Another way to name the tendency of churches to morph into clubs is to speak of a “membership culture,” a term employed by Michael Foss, a Lutheran pastor and author of several works on discipleship, including Power Surge. In churches with a membership culture, people come to think that church offers staff, services and programs for its members. Guests are welcome, but can stick around only if they pay their dues. A reliable indicator that a church is becoming a club is the default form that introductions take: when club has supplanted church, introductions will often begin with a person stating how long he has been a member (“I’m Bob, and I’ve been a member here since 1982”) rather than reflecting on his own life as a disciple of Jesus Christ.

In the church as club, the question “Why are we here?” tends to be answered with “to meet the needs of our members” or “to be a caring community.” When the focus is on discipleship, a more likely answer is “to be and make disciples of Jesus Christ—to join God in making disciples.”

Jeffrey Jones’s excellent book begins with a pastoral breakdown: the moment when the pastor says to himself or herself, “This isn’t working”—“this” being “the institutional church” or “the program church” or “the traditional church.” Support for the budget is down, people seem unwilling to serve on boards and committees, all sorts of other interests and commitments are eclipsing church attendance and participation, and pastors are incredibly busy but with little to show for it.
● ● ● ●
--- Problems and tasks ---
1. In the passage on churches becoming clubs, who is named as using the term "membership culture"?
2. Repeat the passage on churches becoming clubs word for word, from "In the church" up to and including "show for it.".

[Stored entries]
● ● ● ●
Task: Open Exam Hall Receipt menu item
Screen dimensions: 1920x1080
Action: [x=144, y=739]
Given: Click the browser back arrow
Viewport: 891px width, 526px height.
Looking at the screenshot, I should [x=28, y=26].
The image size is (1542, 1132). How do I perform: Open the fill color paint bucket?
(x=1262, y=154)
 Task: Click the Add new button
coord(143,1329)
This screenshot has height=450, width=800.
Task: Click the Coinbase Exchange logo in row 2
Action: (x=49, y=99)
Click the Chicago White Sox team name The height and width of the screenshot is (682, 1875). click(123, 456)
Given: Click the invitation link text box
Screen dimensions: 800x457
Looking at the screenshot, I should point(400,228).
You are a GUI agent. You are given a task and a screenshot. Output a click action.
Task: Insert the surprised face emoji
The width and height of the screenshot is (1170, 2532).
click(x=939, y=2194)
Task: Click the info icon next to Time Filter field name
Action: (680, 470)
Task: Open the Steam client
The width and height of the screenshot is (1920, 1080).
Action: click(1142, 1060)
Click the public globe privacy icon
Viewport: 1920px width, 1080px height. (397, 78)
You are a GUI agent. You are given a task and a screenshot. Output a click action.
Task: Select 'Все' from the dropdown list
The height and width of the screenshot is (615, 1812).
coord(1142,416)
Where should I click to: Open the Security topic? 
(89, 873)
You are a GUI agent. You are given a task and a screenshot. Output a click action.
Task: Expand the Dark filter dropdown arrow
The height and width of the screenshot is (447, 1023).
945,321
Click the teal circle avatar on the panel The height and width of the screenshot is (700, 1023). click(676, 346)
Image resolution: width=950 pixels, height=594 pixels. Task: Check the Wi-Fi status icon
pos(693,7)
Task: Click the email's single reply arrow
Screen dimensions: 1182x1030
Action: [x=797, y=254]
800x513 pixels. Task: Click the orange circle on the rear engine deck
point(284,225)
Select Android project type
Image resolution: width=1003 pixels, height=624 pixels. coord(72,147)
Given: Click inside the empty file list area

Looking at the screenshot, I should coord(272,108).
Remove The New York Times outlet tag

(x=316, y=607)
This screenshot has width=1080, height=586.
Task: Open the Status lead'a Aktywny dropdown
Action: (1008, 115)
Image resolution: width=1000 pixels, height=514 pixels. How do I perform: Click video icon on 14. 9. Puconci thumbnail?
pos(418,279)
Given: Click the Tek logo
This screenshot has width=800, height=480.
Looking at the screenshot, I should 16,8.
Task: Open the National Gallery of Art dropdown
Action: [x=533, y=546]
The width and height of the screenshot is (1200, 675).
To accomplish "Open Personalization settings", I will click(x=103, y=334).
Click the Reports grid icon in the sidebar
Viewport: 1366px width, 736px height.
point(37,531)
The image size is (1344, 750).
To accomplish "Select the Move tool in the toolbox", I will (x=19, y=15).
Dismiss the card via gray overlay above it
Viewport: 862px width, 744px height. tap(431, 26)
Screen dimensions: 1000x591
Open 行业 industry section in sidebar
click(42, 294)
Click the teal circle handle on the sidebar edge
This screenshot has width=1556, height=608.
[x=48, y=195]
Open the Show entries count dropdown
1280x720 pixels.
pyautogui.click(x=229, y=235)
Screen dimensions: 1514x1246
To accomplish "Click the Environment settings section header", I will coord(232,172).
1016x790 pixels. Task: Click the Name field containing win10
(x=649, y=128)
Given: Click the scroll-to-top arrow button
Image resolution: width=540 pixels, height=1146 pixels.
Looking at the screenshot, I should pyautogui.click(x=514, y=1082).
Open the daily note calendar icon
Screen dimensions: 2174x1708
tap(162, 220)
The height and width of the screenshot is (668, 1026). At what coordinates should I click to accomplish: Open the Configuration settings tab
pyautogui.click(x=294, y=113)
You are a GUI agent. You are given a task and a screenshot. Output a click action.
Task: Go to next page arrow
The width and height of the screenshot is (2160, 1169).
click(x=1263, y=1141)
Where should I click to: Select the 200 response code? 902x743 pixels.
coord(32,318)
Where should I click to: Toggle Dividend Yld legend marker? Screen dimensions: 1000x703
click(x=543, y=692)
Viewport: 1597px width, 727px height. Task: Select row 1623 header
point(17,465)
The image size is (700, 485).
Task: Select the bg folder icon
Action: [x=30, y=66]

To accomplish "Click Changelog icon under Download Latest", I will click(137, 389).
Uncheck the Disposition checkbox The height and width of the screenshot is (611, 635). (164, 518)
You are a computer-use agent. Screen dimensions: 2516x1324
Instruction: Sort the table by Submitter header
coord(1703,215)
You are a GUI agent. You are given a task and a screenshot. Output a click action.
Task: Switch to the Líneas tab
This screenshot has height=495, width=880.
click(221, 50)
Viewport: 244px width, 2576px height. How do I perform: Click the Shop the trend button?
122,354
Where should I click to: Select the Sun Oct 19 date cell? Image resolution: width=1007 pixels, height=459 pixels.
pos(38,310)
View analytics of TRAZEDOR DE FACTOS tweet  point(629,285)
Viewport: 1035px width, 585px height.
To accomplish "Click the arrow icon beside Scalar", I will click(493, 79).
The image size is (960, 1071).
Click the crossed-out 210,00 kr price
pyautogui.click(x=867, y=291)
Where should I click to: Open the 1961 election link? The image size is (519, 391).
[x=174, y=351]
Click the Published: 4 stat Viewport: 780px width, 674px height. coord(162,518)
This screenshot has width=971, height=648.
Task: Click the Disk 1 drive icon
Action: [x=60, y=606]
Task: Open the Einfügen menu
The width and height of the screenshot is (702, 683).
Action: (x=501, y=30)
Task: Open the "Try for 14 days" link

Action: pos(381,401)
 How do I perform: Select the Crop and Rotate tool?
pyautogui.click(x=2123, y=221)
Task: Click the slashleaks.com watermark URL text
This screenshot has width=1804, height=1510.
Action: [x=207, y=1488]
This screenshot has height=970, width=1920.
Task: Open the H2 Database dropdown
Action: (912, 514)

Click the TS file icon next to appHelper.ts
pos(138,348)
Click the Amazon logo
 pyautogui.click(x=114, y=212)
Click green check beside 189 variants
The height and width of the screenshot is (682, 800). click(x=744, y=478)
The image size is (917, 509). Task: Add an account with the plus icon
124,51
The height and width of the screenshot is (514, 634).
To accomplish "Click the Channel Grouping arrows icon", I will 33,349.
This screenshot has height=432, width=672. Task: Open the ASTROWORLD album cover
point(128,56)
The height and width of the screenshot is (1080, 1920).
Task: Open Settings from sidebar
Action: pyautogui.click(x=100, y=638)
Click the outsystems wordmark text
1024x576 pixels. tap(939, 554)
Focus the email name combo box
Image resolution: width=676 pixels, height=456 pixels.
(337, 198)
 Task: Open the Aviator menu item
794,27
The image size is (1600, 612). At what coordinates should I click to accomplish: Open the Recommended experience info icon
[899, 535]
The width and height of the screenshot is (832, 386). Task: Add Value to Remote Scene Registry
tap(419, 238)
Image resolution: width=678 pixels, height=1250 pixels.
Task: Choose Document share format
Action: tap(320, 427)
● ● ● ●
--- Solutions ---
1. Michael Foss, a Lutheran pastor and author of several works on discipleship, uses the term.

2.
In the church as club, the question “Why are we here?” tends to be answered with “to meet the needs of our members” or “to be a caring community.” When the focus is on discipleship, a more likely answer is “to be and make disciples of Jesus Christ—to join God in making disciples.”

Jeffrey Jones’s excellent book begins with a pastoral breakdown: the moment when the pastor says to himself or herself, “This isn’t working”—“this” being “the institutional church” or “the program church” or “the traditional church.” Support for the budget is down, people seem unwilling to serve on boards and committees, all sorts of other interests and commitments are eclipsing church attendance and participation, and pastors are incredibly busy but with little to show for it.